------ SUPPLIED ENTRIES

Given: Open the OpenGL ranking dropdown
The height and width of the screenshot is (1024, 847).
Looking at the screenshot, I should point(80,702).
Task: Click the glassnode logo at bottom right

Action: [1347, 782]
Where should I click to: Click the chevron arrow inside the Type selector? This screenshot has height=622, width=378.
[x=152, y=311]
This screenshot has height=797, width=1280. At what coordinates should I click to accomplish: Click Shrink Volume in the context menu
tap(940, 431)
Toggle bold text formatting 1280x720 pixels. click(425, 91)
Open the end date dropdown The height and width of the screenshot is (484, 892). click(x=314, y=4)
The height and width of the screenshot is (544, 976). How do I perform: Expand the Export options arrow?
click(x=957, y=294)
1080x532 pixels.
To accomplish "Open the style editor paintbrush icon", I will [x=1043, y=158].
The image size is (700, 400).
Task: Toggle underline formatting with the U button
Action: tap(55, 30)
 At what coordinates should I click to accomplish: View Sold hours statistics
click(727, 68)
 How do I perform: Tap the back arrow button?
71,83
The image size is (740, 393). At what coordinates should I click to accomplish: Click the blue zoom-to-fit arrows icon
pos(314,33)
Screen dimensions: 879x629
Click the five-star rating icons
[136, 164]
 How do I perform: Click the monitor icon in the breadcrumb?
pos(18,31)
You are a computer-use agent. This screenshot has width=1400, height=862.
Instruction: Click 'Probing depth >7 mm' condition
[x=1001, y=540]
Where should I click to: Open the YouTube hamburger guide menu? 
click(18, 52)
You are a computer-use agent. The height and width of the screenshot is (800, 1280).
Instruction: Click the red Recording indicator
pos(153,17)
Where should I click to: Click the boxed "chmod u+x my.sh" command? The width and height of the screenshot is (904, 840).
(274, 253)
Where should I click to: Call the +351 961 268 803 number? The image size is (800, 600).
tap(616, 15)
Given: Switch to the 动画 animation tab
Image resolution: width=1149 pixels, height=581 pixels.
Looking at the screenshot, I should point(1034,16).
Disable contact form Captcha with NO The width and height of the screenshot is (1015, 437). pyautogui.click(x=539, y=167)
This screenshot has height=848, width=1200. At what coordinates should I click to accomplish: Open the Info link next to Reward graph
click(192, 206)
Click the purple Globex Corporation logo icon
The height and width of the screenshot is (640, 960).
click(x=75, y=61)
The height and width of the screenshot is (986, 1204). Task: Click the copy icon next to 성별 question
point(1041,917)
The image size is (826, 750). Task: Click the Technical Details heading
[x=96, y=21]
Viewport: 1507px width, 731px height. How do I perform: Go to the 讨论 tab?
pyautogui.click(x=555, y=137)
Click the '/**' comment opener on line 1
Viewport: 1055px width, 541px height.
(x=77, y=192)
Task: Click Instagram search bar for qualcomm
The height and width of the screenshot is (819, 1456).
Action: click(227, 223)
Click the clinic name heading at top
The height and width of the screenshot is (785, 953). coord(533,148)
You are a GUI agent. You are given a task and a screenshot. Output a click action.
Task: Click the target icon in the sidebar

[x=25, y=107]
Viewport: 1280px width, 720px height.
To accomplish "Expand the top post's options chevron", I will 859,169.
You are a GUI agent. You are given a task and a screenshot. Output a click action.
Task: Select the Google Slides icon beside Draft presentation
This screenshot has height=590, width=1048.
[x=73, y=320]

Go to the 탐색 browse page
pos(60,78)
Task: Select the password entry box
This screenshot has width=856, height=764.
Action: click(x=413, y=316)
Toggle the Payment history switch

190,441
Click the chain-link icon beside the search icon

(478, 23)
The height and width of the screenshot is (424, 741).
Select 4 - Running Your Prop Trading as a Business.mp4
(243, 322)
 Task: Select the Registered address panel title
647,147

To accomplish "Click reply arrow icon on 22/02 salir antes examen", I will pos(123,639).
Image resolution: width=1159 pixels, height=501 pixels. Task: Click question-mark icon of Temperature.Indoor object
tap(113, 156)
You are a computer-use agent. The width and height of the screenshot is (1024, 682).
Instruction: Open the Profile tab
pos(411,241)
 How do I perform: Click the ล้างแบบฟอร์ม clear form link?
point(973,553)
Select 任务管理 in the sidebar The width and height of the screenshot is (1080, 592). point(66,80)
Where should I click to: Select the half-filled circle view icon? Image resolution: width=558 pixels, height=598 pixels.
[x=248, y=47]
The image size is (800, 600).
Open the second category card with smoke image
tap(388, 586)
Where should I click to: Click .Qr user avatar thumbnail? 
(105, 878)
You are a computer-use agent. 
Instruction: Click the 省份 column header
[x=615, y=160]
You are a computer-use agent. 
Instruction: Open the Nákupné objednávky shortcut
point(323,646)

------------

**ABOUT THIS EXERCISE:**
From the listing above, work out the number of lines that contain "agent" and give only that.

**ANSWER FOR THE TASK:**
7